The Ninoy Aquino International Airport Terminal 3 (NAIA 3) should be fully operational by December 2010, said President Benigno Aquino III on Sunday.
The airport terminal, which was completed in 2006, remained unused for years before opening in partial capacity for selected domestic flights in 2008 (for Cebu Pacific and Philippine Airlines (PAL) subsidiaries Air Philippines and PAL Express). The project has been controversial for featuring in arbitration cases both in the United States and Singapore, as well as for numerous technical concerns.
A point of contention arose between the Philippine International Air Terminals Co. (Piatco) and the Philippine government, when Piatco’s “build-operate-transfer” contract was cancelled by President Gloria Macapagal-Arroyo in 2002, on the ground that unauthorized amendments were renegotiated back in 1998.
In December 2005, the Supreme Court (SC) ordered the government to pay the Piatco consortium P3 billion (USD58.8 million) as compensation if it wished to take over terminal operation. The government won an injunction against the order, but this was later lifted by an appeals court.
Recently however, the International Chamber of Commerce (ICC) in Singapore favored the Philippine government in the arbitration case regarding the NAIA-3 contract.
A similar resolution was reached by International Center for Settlement of Investment Disputes (ICSID) on the complaint of German investor Fraport AG, a member of the Piatco consortium.

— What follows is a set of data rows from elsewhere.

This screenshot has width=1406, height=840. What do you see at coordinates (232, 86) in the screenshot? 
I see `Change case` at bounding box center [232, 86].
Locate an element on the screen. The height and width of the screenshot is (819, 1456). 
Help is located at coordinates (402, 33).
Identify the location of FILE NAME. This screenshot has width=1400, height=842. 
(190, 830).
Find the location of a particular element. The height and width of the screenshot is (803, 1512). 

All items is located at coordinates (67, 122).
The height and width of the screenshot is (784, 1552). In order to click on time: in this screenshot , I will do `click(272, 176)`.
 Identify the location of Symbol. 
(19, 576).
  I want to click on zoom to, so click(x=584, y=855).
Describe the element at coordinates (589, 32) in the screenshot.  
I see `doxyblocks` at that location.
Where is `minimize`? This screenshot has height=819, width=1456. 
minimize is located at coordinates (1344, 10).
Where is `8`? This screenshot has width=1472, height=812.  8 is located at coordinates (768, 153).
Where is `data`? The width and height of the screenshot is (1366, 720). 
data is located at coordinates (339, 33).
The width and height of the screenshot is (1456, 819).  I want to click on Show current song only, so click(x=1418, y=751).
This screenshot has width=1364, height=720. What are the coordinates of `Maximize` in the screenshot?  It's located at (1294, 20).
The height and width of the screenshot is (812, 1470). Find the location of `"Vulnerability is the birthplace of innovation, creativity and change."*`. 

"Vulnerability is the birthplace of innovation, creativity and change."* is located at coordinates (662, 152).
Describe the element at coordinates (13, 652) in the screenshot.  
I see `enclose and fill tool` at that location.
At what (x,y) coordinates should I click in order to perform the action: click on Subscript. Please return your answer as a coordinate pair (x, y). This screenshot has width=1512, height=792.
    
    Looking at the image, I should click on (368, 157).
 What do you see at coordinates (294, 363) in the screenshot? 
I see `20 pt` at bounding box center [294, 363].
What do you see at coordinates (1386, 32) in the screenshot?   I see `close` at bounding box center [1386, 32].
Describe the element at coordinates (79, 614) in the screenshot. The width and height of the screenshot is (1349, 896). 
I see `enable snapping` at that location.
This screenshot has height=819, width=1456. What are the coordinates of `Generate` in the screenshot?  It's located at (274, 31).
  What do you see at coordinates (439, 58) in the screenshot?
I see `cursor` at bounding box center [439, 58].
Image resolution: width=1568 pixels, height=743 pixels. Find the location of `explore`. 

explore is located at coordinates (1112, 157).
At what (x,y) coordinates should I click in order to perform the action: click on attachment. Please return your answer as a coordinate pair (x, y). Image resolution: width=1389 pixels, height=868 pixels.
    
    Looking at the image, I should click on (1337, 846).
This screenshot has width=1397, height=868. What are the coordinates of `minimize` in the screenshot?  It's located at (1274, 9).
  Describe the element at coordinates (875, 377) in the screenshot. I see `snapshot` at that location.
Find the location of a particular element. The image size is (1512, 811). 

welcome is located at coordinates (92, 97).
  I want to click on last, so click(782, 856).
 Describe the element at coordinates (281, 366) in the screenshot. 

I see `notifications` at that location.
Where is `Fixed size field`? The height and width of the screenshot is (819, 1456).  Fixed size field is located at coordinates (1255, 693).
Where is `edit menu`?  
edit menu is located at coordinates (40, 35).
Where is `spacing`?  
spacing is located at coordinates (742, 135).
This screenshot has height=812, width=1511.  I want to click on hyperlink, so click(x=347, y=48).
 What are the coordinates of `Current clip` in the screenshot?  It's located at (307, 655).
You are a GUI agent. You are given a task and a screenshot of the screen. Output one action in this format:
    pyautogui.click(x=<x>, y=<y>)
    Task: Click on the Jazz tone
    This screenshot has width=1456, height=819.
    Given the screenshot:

“It is significant that in both of these arbitration cases they have lost and the government and the people have won and now they are now [going to] go back to our court system to be guided under our laws," Aquino said during a press conference at the La Salle Greenhills gymnasium.
“I'm waiting for a briefing on the details to move it forward so that Naia 3 can be used to its maximum capacity in time, and we’re targeting at the very least for the Christmas holidays.”